ヘッドライトやフォグランプのデザインもわずかですが変更されています。灯火類のデザインを見直したものの、形状を大きく変えないのは伝統のデザインを守る、ミニらしい決断と言えるでしょう。フルモデルチェンジでビックリするようなデザイン変更がないのは嬉しいことですね。
新旧ミニ3ドアのリアまわりの違い
リアのデザインもぼんやりと見ているだけでは違いがわかりづらいのですが、テールランプのサイズがF56になってから大きく、幅もあるモノに変更になっています。ミニでも一部モデルでは横型のテールランプが採用されていますが(第2世代のミニペースマンや現行のミニクラブマン)、この縦型のテールランプは1959年のクラシックミニ時代から続く、伝統的なデザインの1つです。
テールランプの大型化に伴い、ハッチバックのドア形状も少しだけ変化しています。バックランプもR56より幅が短く、少しぶ厚いモノに変更されました。あまり気づく人はいませんが、マフラーの取り出し位置がR56の右側からF56では左側に変更されています。
新旧ミニ3ドアのサイドビューの違い
側面から見たデザインの違いもなかなか見つけるのが難しいポイントです。まずは給油口が従来の左側からF56では右側に変更されたこと。これはMINIとBMWでプラットフォームを共通化されたことの影響でしょう。他にはサイドスカットルの大きさ、取り付け位置が変わったことくらいでしょうか。

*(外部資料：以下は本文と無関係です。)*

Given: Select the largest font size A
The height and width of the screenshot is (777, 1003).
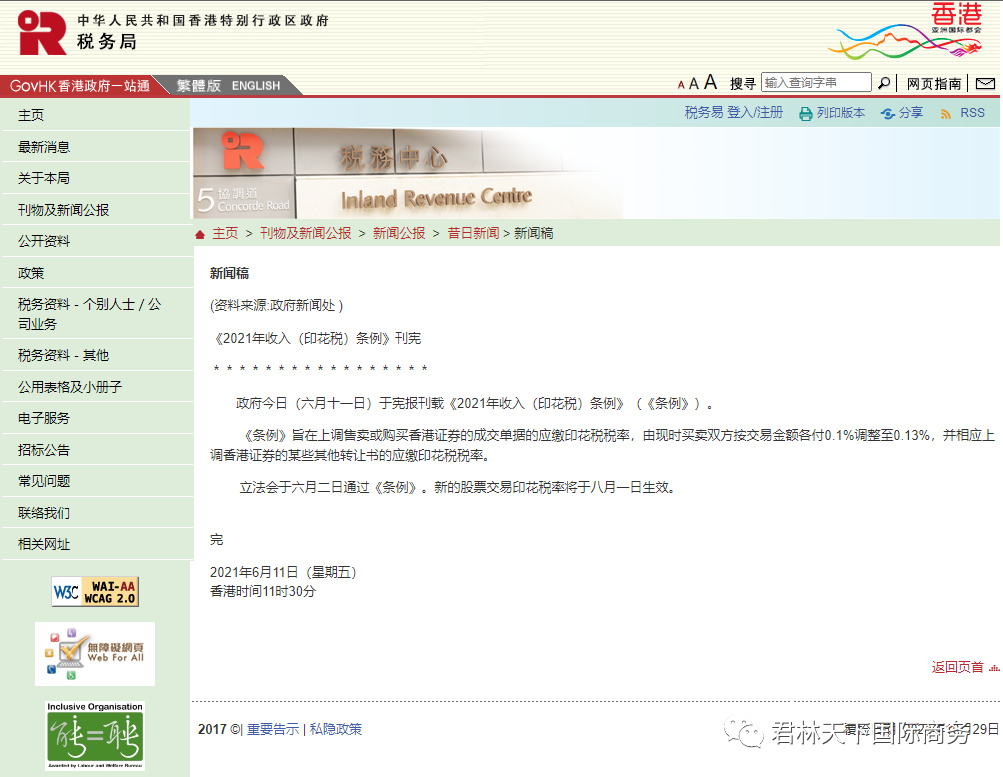Looking at the screenshot, I should [711, 82].
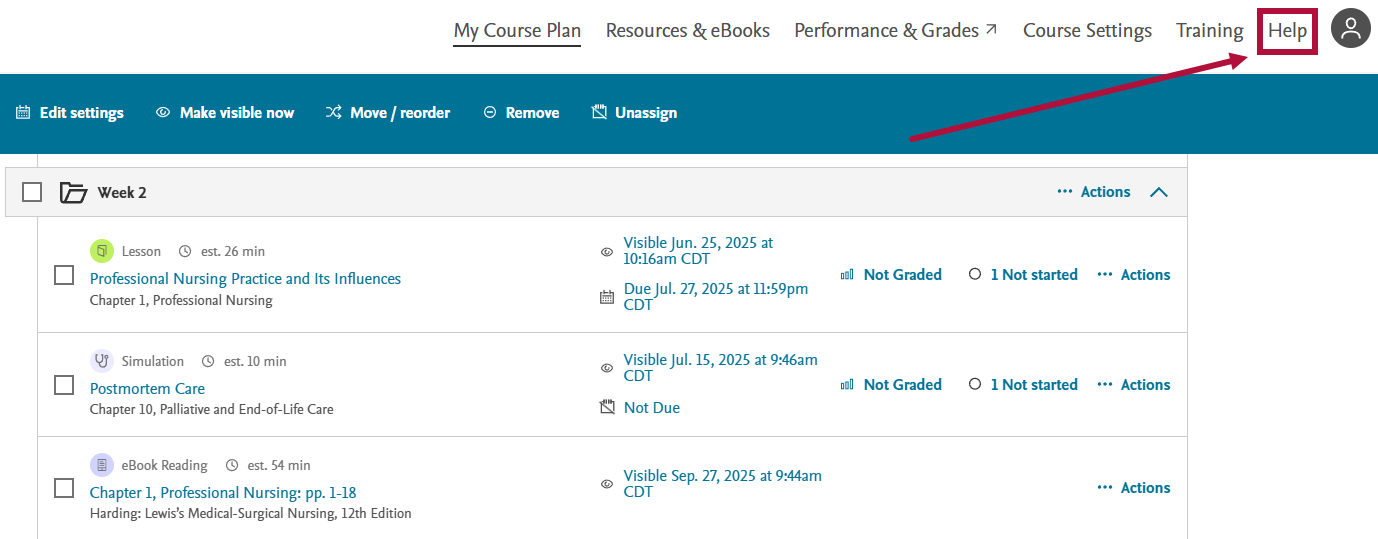Open Professional Nursing Practice and Its Influences link
The height and width of the screenshot is (539, 1378).
[245, 279]
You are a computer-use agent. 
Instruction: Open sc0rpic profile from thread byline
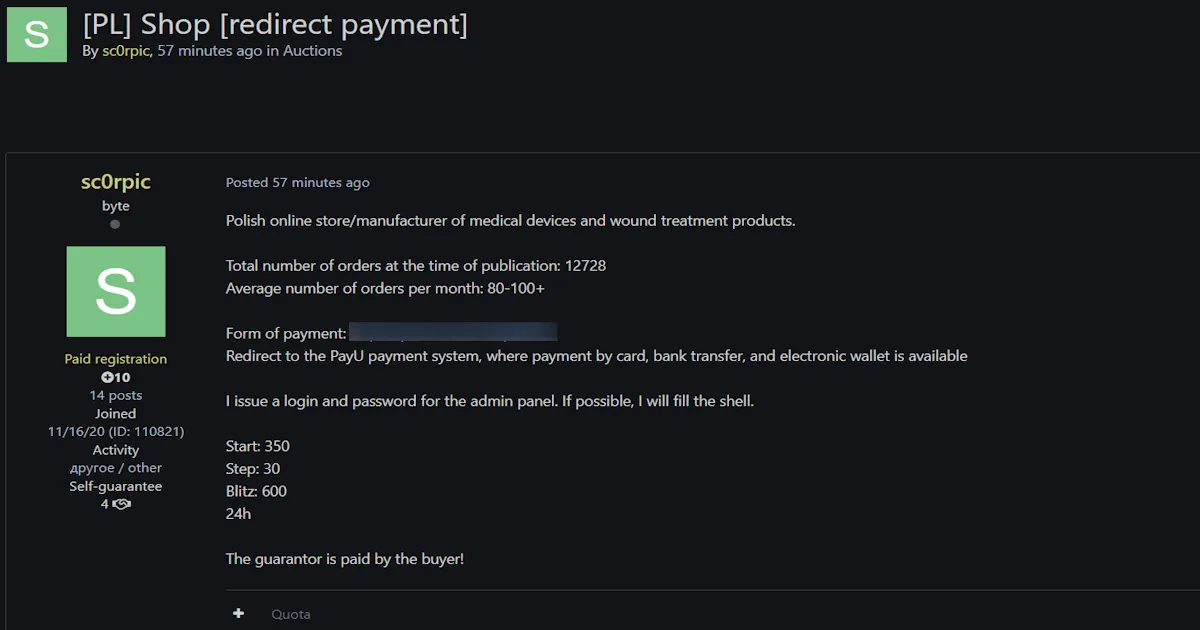coord(126,51)
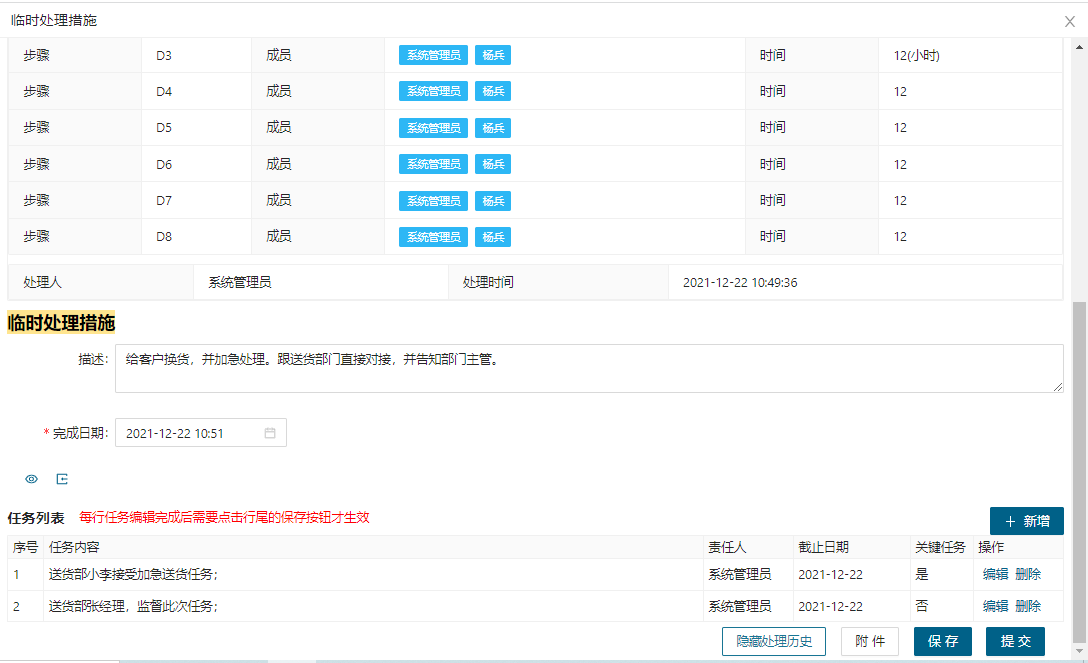Viewport: 1088px width, 663px height.
Task: Click 新增 to add a task
Action: coord(1026,521)
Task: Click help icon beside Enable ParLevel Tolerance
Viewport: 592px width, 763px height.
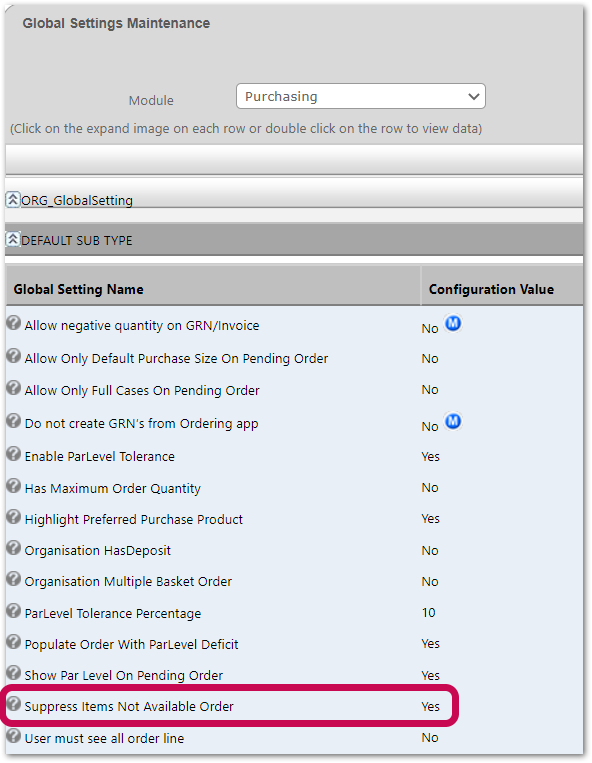Action: pyautogui.click(x=14, y=454)
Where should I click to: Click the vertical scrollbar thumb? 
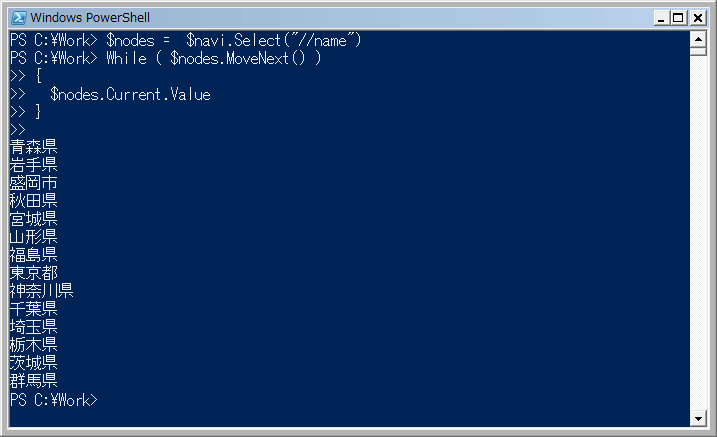tap(698, 51)
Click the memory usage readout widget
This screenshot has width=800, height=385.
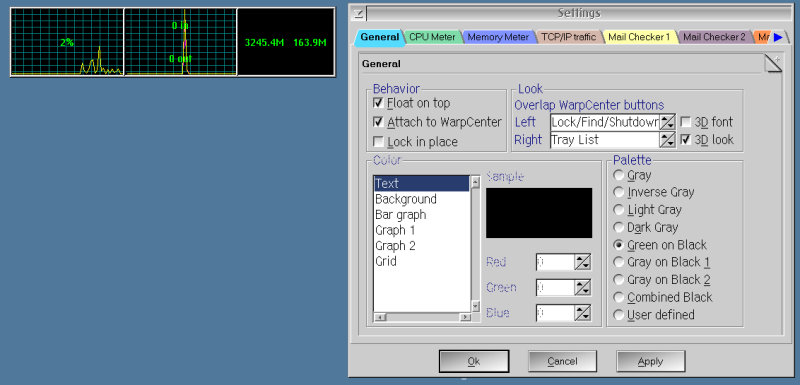point(286,42)
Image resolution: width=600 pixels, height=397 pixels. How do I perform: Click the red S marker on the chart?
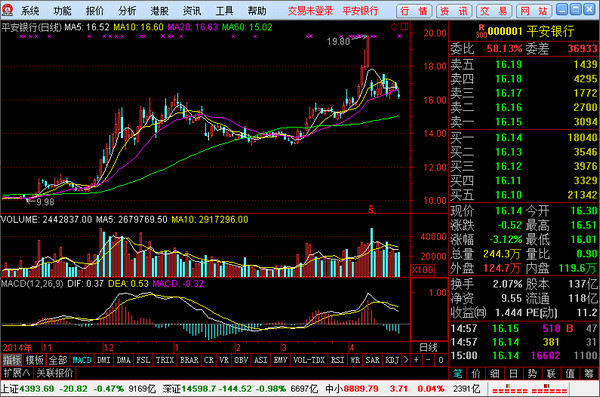click(x=371, y=209)
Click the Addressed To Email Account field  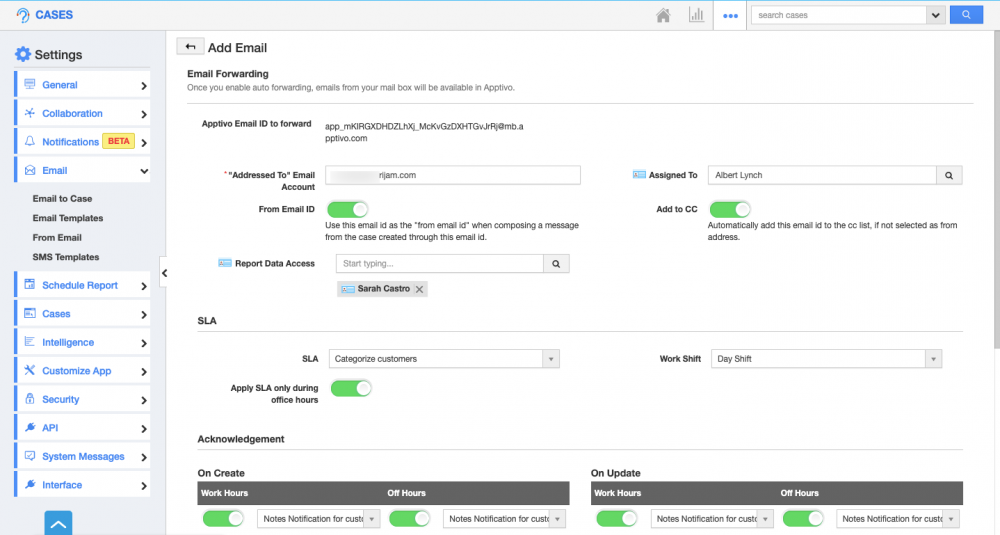click(452, 175)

よく見るとドアノブに取り付けられていた鍵穴がノブの裏に隠されたり、ドアパネルなどのプレス形状が微妙に変更されたりと些細な修正が加えられた点はまだありますが、違いがわかりづらいかもしれません。しかし、新旧モデルともに真横から見てミニだとわかるデザインなのは素晴らしいことと言えるでしょう。
新旧ミニ3ドアのインテリアの違い
ミニ伝統のセンターメーターが移動
運転席に座ってすぐに気付くのが、先代ミニではのダッシュボード中央にあったセンターメーターが、ステアリング前面に移動したことでしょう。先代ミニの場合、ダッシュボードの真ん中にスピードメーター、ステアリング前面にタコメーター(回転数を確認するメーター)が取り付けられていました。一方新型はステアリングの前にスピードメーターとタコメーターがセットで取り付けられています。
純正初のビルトインタイプのナビが登場
センターメーターが移動したことで、ダッシュボードの中央にはセンターディスプレイ(ラジオ局名など簡単な情報を表示)が配置されています。またオプションで、待望のビルトインタイプの純正ナビゲーションが採用されました。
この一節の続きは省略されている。